==== Excerpted passage ====

It is necessary that in a scanner image processing pass, the image processing apparatus writes image data outputted from a scanner in a main memory without delay. Furthermore, it is necessary that in a printer image processing pass, the image processing apparatus reads print image data expanded on a main memory without delay and outputs the data to a printer.





BRIEF DESCRIPTION OF THE DRAWINGS


FIG. 1 is a sectional view showing a main portion of an image processing apparatus according to a first embodiment.



FIG. 2 is a block diagram showing a configuration of a system controller that is a control system of the image processing apparatus according to the first embodiment.



FIG. 3 is a block diagram showing by simplification the control system of the image processing apparatus according to the first embodiment.



FIG. 4 is an explanation diagram showing a transfer buffer incorporated in an image processing unit S of the image processing apparatus according to the first embodiment and its operation.



FIG. 5 is an explanation diagram showing a transfer buffer incorporated in an image processing unit P of the image processing apparatus according to the first embodiment and its operation.



FIG. 6 is an explanation diagram showing an arbitration operation during a normal operation of the image processing apparatus according to the first embodiment



FIG. 7 is an explanation diagram showing an example of an arbitration state when a Near FULL signal/a Near EMPTY signal are asserted in the image processing apparatus according to the first embodiment.



FIG. 8 is an explanation diagram showing another example of an arbitration state when a Near FULL signal/a Near EMPTY signal are asserted in the image processing apparatus according to the first embodiment.





DETAILED DESCRIPTION

According to an embodiment, an image processing apparatus has a first image processing unit, a main memory, a second image processing unit, a monitoring unit, and an arbitration unit. The first image processing unit includes a first transfer buffer, and processes image data read from an image reading unit. The main memory stores the image data transferred from the first transfer buffer. The second image processing unit includes a second transfer buffer, and processes the image data read from the main memory, and outputs processed data to an image output unit. The monitoring unit monitors a data amount in the first transfer buffer, and a data amount in the second transfer buffer. The arbitration unit arbitrates, so that when the data amount in the first transfer buffer becomes not less than a predetermined first threshold value, a number of times of transfer from the first transfer buffer to the main memory is increased. Furthermore the arbitration unit arbitrates, so that when the data amount in the second transfer buffer becomes not more than a predetermined second threshold value, a number of times of transfer from the main memory to the second transfer buffer is increased.


Hereinafter, further embodiments will be described with reference to the drawings. In the drawings, the same symbols show the same or similar portions.


An image processing apparatus according to a first embodiment will be described with reference to FIG. 1. FIG. 1 is a sectional view showing a main portion of the image processing apparatus according to the first embodiment. In FIG. 1, an image processing apparatus 10 is an MFP (Multi-Function Peripherals) that is a multi-function machine, a printer, a copying machine, or the like, for example. In the following description, the image processing apparatus 10 will be described, taking an MFP as an example. The image processing apparatus 10 has an ADF (Auto Document feeder) 11, a transparent document loading table 12, and an operation panel 13. Furthermore, the image processing apparatus 10 has a plurality of sheet feeding devices 14 provided in the lower portion of the apparatus, and a tray 15 provided at the side surface of the apparatus, to load a sheet.

==== Data for this task ====

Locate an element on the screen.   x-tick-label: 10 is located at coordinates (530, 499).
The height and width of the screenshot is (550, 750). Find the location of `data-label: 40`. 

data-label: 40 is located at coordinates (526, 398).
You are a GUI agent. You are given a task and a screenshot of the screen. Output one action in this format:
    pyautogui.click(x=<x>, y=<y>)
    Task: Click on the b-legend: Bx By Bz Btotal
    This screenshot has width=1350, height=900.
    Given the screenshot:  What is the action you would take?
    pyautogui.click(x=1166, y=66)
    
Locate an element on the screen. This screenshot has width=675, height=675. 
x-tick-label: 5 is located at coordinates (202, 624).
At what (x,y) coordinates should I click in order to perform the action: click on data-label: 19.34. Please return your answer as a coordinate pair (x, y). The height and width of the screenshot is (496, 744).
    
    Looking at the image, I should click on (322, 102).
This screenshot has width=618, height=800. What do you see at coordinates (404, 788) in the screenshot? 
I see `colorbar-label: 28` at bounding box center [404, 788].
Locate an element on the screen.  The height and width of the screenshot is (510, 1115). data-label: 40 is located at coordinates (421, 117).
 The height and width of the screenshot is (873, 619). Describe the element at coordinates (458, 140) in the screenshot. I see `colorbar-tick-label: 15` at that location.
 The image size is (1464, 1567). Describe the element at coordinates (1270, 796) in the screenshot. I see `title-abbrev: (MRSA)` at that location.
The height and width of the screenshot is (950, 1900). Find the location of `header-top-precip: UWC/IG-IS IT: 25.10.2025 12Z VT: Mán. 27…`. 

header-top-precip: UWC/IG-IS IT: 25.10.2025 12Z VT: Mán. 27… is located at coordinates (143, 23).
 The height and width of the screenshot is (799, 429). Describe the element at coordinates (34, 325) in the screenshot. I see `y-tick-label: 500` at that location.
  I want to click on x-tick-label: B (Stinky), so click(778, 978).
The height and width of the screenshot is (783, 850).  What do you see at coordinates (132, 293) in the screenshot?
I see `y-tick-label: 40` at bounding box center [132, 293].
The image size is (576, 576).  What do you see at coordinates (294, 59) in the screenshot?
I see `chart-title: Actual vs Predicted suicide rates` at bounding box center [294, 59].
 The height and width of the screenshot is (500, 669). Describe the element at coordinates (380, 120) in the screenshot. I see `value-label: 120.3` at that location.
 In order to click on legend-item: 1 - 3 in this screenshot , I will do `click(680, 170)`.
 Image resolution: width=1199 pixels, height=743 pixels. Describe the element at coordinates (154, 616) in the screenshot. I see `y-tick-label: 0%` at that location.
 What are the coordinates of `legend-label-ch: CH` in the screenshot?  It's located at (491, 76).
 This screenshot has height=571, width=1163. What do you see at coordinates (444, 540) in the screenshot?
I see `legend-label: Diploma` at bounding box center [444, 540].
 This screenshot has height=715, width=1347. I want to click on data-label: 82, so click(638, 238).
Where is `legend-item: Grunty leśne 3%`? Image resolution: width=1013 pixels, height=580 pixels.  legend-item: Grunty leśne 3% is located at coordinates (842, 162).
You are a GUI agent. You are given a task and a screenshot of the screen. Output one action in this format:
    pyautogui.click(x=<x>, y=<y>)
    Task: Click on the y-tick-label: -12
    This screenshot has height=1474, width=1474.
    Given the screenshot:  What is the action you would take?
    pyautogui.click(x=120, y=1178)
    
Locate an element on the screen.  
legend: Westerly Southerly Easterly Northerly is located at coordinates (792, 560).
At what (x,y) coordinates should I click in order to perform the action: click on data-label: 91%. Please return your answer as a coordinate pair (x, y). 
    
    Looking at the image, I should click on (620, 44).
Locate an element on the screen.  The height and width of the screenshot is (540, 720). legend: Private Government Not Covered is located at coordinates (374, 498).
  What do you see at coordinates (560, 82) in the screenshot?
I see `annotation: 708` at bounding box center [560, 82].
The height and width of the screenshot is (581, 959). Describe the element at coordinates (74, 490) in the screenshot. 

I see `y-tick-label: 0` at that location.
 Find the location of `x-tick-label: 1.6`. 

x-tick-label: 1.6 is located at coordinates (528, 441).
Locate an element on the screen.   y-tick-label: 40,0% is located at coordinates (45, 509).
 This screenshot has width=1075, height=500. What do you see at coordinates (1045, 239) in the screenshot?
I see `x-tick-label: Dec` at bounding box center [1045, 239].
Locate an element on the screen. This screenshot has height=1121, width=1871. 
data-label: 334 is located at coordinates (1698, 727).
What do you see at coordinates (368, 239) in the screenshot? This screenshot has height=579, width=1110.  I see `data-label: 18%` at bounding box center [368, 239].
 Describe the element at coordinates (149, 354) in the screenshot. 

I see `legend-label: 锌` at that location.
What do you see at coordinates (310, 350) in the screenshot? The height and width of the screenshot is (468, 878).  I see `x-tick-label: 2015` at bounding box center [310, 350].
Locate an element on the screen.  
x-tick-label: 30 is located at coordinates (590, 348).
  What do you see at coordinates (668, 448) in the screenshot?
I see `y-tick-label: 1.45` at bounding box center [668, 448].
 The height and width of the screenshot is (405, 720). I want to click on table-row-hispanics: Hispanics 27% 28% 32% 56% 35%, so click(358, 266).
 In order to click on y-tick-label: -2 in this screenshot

====

Required tasks:
**A)** Reproduce the records word for word, beginning at the line that has "coordinates (842, 162)." and stopping after the line that has "x-tick-label: 1.6 is".
**B)** Write the next part of the passage on the image processing apparatus, picking up after its last sentence.

Answer list:
**A)**
Where is `legend-item: Grunty leśne 3%`? Image resolution: width=1013 pixels, height=580 pixels.  legend-item: Grunty leśne 3% is located at coordinates (842, 162).
You are a GUI agent. You are given a task and a screenshot of the screen. Output one action in this format:
    pyautogui.click(x=<x>, y=<y>)
    Task: Click on the y-tick-label: -12
    This screenshot has height=1474, width=1474.
    Given the screenshot:  What is the action you would take?
    pyautogui.click(x=120, y=1178)
    
Locate an element on the screen.  
legend: Westerly Southerly Easterly Northerly is located at coordinates (792, 560).
At what (x,y) coordinates should I click in order to perform the action: click on data-label: 91%. Please return your answer as a coordinate pair (x, y). 
    
    Looking at the image, I should click on (620, 44).
Locate an element on the screen.  The height and width of the screenshot is (540, 720). legend: Private Government Not Covered is located at coordinates (374, 498).
  What do you see at coordinates (560, 82) in the screenshot?
I see `annotation: 708` at bounding box center [560, 82].
The height and width of the screenshot is (581, 959). Describe the element at coordinates (74, 490) in the screenshot. 

I see `y-tick-label: 0` at that location.
 Find the location of `x-tick-label: 1.6`. 

x-tick-label: 1.6 is located at coordinates (528, 441).

**B)**
As shown in FIG. 1, the image processing apparatus 10 has a scanner unit 20 provided below the ADF 11, and a printer unit 30. The scanner unit 20 reads out an image of a document. The printer unit 30 forms an image on a recording medium such as a sheet, based on the data of the image read out by the scanner unit 20, for example. In the following description, an example to use a sheet SH as a recording medium will be described.


The scanner unit 20 is constituted as an image reading unit. Specifically, the scanner unit 20 has a carriage 21, an exposure lamp 22, a reflection mirror 23, a condensing lens 24, and a CCD (Charge Coupled Device) line sensor 25. The scanner unit 20 scans a document sent by the ADF 11, or a document loaded on the document loading table 12, to read an image of the document. In order to scan the document, the scanner unit 20 irradiates the document with light from the exposure lamp 22 provided on the carriage 21, from below the document loading table 12. The scanner unit 20 takes in reflected light from the document into the CCD line sensor 25, through the reflection mirror 23 and the condensing lens 24.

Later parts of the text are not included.